** Text under study **
In total, 39% of the energy used to extract Bitcoin is derived from renewable energy sources such as hydropower, solar, and wind energy.

What about the traditional currency? We can compare Bitcoin, i.e. digital currency, to traditional currencies, physical banknotes, and coins. Banknotes and coins have a life cycle that is some months or years long. Before long, the life of the banknote and coin will come to an end, causing them to be destroyed.

At the same time, new physical money is issued, coming directly from the printing house. The process requires a lot of raw materials such as cotton, linen, various metals, ink, and water. Also, the issuance of traditional currencies requires a lot of logistical action in both transport and distribution.

Digital cryptocurrencies, on the other hand, need energy, but not special raw materials. To set them in motion, all you need to do is keep your crypto wallet. Cryptocurrencies can be transported and sent around the world without any physical activity.

Myth 3 – Bitcoin is worthless, slow, and clumsy

Bitcoin is not unnecessarily called digital gold. It has been the best investment of the last decade, and its pace does not seem to be slowing down in the future either. Many major investors, such as Michael Saylor, Ray Dalio, Michael Novogratz, and more recently Elon Musk, have publicly expressed their belief in Bitcoin and its future.

The value of Bitcoin is based on supply and demand. In addition to supply and demand, value is also affected by many other factors, such as usability, quantity scarcity, and portability. There are only 21 million pieces of Bitcoin, and there are no plans to increase that number. The value of Bitcoin cannot, therefore, be altered or reduced by the release of more Bitcoins.

In a traditional fiat economy, more money can be put into circulation, leading to a fall in the value of money, i.e. inflation. An example of inflation is the weakening of annual purchasing power alongside wage increases.

The availability of Bitcoin and other cryptocurrencies is constantly improving. This is facilitated by various services that enable the daily use of cryptocurrencies, for example, in the purchase of coffee and other goods and services.

Paying in Bitcoin and other cryptocurrencies is much faster than paying in traditional currencies, although paying with a traditional debit card is easy for the customer, and the charge is immediately visible in the payer’s online bank.

The reality isn’t quite as straightforward – and next, I’ll tell you why.

[Stored entries]
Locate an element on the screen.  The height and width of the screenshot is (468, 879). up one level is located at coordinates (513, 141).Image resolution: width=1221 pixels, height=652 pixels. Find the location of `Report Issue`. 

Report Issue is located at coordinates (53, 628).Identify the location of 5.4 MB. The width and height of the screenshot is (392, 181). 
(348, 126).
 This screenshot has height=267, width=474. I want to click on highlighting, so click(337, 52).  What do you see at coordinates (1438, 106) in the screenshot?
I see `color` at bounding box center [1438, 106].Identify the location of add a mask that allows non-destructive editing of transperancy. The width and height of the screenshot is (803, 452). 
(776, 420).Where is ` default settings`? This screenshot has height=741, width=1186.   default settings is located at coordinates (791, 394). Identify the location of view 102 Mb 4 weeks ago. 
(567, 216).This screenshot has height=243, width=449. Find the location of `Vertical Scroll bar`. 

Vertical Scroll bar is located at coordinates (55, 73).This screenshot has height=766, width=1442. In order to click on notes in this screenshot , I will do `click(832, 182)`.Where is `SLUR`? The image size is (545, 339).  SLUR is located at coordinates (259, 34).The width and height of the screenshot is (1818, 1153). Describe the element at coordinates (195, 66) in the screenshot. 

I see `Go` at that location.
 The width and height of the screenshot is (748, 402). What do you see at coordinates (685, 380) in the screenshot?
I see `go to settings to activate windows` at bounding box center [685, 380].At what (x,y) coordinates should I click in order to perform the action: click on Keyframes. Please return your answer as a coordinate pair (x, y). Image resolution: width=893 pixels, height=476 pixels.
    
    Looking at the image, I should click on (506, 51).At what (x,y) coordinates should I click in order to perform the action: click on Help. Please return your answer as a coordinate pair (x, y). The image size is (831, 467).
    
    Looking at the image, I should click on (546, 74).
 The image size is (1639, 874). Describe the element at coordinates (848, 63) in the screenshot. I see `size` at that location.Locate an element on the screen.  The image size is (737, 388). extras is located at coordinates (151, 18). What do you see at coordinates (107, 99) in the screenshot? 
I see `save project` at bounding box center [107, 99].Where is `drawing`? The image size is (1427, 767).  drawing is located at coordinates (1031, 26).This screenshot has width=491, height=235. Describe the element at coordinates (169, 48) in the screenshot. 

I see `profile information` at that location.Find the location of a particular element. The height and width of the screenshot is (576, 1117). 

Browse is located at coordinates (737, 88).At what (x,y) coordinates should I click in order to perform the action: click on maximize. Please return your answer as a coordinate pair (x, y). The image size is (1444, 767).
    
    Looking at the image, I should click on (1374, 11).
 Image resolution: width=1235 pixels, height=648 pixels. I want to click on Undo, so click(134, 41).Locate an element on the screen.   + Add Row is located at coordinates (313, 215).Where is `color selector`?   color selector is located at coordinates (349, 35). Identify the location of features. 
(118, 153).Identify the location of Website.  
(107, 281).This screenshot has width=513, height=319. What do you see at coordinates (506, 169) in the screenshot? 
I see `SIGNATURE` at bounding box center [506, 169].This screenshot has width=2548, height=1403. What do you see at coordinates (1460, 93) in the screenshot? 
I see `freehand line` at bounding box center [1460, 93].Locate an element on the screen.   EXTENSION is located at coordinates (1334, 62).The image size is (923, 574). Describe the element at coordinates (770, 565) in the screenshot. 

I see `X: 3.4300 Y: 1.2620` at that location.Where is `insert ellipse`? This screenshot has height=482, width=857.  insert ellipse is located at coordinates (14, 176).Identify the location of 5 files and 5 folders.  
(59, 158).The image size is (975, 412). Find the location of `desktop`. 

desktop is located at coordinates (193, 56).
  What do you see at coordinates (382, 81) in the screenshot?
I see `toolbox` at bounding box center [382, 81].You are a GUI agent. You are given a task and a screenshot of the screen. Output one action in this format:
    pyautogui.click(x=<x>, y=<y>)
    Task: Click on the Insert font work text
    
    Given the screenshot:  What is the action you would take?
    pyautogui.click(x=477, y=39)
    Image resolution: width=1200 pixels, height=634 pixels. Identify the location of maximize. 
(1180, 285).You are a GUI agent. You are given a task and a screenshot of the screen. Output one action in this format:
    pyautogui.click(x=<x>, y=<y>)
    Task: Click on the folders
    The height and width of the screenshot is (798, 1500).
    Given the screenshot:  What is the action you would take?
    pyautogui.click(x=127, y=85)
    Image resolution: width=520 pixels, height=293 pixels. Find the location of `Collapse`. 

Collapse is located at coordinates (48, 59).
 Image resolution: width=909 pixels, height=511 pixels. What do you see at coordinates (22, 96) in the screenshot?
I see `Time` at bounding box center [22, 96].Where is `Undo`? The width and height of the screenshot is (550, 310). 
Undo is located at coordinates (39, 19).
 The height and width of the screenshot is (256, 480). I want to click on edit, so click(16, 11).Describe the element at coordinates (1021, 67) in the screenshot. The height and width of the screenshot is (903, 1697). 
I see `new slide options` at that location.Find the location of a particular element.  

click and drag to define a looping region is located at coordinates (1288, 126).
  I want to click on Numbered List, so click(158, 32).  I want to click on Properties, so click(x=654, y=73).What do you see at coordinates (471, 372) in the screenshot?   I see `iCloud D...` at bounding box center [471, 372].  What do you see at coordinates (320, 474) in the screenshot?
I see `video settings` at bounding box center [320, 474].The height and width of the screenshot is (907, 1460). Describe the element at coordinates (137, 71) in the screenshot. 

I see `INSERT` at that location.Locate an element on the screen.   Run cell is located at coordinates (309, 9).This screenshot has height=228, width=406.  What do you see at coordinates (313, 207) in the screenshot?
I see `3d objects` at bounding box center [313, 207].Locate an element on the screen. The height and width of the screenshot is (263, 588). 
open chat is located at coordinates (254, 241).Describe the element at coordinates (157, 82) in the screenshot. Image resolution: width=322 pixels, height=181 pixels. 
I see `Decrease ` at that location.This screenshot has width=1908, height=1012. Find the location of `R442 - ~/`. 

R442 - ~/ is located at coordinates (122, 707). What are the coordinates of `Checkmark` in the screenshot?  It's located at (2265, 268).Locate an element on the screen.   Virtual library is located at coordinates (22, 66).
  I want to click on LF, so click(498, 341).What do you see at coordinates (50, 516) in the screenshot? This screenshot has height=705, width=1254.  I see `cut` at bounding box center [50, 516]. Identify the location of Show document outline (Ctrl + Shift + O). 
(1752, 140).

** Exercise details **
Update the passage of the Bitcoin myths text running from "The value of Bitcoin is" to "of more Bitcoins.", substituting "twenty-one million" for "21 million".

** Final answer **
The value of Bitcoin is based on supply and demand. In addition to supply and demand, value is also affected by many other factors, such as usability, quantity scarcity, and portability. There are only twenty-one million pieces of Bitcoin, and there are no plans to increase that number. The value of Bitcoin cannot, therefore, be altered or reduced by the release of more Bitcoins.